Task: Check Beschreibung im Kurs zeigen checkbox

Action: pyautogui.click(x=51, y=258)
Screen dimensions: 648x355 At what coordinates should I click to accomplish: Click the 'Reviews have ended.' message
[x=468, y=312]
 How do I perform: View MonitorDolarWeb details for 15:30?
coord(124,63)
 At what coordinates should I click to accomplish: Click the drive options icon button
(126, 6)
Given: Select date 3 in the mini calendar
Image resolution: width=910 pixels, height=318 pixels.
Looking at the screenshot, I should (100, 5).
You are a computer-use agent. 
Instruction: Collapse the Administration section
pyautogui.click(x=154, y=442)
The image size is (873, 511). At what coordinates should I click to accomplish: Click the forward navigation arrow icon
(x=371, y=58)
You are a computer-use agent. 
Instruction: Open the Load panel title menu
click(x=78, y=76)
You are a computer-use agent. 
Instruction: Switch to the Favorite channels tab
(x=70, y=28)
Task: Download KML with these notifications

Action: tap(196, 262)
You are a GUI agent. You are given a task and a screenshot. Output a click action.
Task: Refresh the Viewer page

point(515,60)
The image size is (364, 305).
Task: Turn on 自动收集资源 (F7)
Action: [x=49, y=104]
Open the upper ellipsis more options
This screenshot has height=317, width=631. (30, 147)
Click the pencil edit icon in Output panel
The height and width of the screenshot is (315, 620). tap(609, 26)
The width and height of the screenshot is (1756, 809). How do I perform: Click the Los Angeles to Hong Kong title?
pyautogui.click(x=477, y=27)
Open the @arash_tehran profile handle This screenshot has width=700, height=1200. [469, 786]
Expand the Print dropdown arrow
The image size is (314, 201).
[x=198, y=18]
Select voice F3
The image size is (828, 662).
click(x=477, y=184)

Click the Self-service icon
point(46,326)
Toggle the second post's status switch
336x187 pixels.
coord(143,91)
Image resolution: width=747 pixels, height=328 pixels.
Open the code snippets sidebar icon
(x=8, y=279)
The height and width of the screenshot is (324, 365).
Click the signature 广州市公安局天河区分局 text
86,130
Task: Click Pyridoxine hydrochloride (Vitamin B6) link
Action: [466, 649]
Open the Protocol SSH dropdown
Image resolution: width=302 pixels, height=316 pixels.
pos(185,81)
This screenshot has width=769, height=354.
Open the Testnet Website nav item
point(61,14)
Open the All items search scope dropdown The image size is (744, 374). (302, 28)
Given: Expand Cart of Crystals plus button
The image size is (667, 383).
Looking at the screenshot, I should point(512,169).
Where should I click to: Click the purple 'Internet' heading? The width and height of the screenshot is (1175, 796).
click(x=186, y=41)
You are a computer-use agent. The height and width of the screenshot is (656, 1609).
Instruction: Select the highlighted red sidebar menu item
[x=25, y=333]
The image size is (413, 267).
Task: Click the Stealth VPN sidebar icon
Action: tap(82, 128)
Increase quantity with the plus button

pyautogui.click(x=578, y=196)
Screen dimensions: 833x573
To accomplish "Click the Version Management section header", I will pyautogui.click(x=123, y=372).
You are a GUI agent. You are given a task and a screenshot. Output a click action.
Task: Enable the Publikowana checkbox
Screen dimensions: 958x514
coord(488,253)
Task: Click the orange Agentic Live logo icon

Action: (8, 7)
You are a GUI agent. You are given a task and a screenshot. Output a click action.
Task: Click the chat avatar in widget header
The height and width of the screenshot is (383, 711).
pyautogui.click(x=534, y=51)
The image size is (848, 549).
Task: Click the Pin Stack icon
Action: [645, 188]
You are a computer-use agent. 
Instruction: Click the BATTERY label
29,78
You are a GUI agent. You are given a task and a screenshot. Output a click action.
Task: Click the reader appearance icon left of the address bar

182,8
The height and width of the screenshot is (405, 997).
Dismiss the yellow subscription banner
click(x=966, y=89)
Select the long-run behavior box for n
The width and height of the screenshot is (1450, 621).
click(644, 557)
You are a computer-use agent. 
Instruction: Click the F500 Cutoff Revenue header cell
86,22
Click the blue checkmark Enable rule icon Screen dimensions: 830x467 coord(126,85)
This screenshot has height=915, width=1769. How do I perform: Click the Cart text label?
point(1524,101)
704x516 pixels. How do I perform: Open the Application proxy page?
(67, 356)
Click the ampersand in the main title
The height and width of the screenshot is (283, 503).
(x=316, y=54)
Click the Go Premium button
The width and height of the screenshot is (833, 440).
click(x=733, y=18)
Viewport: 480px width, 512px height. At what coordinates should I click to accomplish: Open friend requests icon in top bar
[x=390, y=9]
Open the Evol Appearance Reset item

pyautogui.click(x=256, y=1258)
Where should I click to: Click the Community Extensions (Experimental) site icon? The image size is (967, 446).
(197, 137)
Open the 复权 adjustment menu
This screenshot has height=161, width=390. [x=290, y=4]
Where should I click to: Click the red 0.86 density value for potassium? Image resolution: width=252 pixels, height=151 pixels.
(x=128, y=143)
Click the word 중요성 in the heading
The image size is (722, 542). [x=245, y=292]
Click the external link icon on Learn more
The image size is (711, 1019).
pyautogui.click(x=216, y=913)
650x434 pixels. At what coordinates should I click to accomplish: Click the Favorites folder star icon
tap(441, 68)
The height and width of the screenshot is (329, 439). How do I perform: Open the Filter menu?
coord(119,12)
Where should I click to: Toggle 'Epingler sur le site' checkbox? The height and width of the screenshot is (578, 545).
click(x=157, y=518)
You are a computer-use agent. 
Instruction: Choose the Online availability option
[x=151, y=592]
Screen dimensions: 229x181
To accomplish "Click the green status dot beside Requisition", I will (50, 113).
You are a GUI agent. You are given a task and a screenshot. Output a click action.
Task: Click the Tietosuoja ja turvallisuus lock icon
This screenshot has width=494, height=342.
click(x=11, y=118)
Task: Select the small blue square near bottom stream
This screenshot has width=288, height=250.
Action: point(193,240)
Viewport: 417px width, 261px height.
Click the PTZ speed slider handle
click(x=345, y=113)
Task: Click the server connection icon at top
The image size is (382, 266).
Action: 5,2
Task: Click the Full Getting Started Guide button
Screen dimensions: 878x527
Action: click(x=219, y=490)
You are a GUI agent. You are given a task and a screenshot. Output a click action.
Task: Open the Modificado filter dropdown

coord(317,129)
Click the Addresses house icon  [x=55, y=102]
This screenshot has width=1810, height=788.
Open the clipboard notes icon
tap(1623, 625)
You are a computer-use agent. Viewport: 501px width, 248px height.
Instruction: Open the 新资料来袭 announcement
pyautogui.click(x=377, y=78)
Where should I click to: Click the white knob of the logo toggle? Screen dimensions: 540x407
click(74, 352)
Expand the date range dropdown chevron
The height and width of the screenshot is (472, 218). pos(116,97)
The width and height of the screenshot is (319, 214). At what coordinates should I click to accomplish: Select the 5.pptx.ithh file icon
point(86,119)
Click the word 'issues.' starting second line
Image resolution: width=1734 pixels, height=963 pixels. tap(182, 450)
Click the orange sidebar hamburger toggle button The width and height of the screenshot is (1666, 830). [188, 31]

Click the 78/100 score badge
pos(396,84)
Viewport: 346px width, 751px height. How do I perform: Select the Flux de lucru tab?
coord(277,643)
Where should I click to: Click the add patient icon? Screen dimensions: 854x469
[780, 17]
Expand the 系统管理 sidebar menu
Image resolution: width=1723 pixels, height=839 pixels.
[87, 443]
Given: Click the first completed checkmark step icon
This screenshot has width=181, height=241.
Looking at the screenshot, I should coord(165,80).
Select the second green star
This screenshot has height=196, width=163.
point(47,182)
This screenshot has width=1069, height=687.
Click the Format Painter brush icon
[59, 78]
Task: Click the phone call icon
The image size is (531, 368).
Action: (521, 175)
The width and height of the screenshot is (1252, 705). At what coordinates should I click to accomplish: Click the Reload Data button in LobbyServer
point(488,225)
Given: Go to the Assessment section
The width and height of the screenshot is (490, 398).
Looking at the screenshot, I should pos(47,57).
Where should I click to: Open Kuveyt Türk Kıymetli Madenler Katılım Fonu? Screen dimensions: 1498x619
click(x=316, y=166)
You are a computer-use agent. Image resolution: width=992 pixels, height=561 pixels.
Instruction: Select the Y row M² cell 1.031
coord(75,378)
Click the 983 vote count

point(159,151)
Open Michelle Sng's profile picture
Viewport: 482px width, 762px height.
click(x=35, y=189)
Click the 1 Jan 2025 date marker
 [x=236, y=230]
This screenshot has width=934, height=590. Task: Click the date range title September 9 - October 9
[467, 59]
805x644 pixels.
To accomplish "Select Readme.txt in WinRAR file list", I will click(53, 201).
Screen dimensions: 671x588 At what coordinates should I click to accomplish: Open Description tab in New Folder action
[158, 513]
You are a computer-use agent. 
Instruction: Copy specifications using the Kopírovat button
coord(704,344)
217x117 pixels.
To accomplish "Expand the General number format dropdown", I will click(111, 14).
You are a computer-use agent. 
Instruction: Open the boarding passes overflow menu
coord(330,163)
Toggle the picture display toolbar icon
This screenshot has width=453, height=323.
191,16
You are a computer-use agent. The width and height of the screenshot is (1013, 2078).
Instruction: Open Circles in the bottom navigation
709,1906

■ ■ ■ ■ ■

» **About this task**
In the data above, count the lines where the word "checkmark" appears; reply with the number only.

» **Answer to this exercise**
2